Bitfinex had a partnership with another major crypocurrency company, BitGo. In this partnership, it was agreed that Bitfinex would store two of the three keys for every wallet and BitGo would store the last key.
In the arrangement between these two companies, BitGo would be an extra layer of security to verify any transactions leaving Bitfinex. Bitfinex adopted this strategy to reduce the use of cold storage wallets on their platform (which are the safest means of storing cryptocurrency to this day), and many customer’s funds were stored in hot wallets present on their site.
When the servers were breached, the attackers managed to not only get Bitfinex to sign off on all of the unauthorized Bitcoin withdrawals, but BitGo’s security patform was also unsuccessful in detecting any fraudulent activity, and these illegal transactions were approved by both BitGo and Bitfinex.
There are still no specific details or information about how these hackers were able to get BitGo to sign the transactions on all the stolen funds. BitGo has publicly confirmed that their own servers were not compromised. Rumors have circulated that BitGo’s servers had no autonomy, and simply did whatever was told of them by Bitfinex. This resulted in less security than Bitfinex had been preaching.
The Bitcoin Protocol Hack
In 2010, when Bitcoin was still making a name for itself, a lone hacker was able to exploit a bug within the code and triggered 184 billion Bitcoin transactions on a single block in the chain. Luckily, Bitcoin developer Jeff Garzik was able to detect the malfunction only a couple hours after it occurred.

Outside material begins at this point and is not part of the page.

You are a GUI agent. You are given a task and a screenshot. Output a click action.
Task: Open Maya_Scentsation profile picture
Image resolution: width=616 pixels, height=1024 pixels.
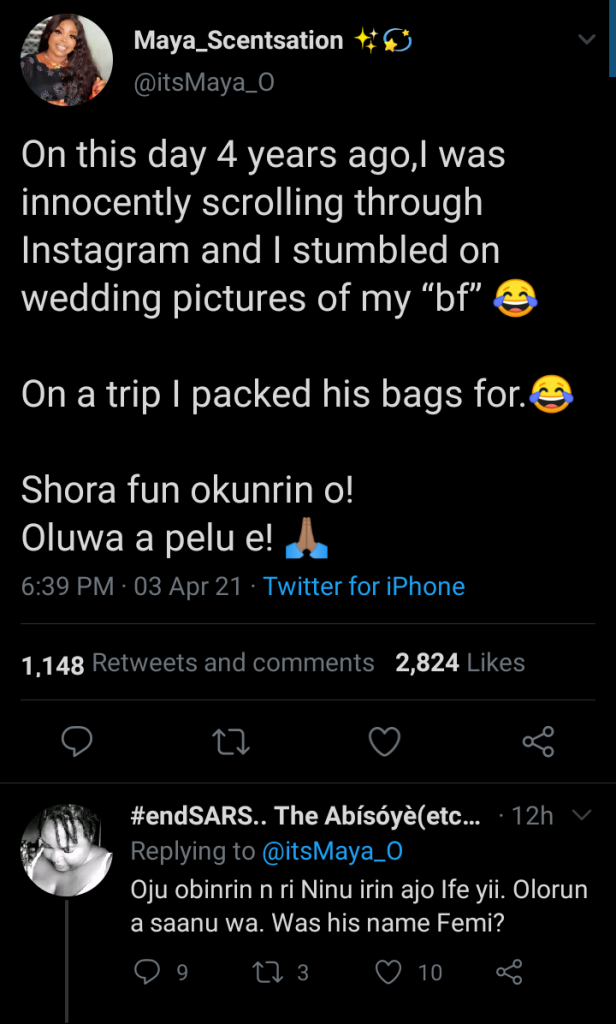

It took 3 hours for the developers and inventor Satoshi Nakamoto to patch the bug, get it approved, and then deploy a hard fork. No funds were lost during this event, and it actually helped boost the credibility and mission of Bitcoin in the public eye, as they showed they could handle high-profile hacks and prevent any loss of value to its community members with speed and efficiency.
A popular social media blockchain site, Steemit was the first of its kind. It allows users to be rewarded in cryptocurrency for being “content curators”, or more simply put, by posting good content and participating and commenting on other good content throughout the site. It is still the most popular UI that is powered by the blockchain.
The big problem with Steem was the fact that they use Steem wallets, or hot wallets that are based on their centralized site. As we mentioned, these types of wallets that are associated with centralized entities are vulnerable, and hackers were able to steal over $85,000 worth of Steem dollars from multiple user wallets.
These funds were never recovered, and this event illustrates the danger of a centralized database storage of digital currency.
How to Safeguard Your Crypto from Hacks
As we have discussed throughout this article, the common theme behind hacks are hot wallets – or wallets that are directly associated with a singular entity. Storing your funds in a separate, physical cold wallet (such as the Ledger Nano S) will prevent any possibility of a hacker gaining access to your personal digital currency holdings.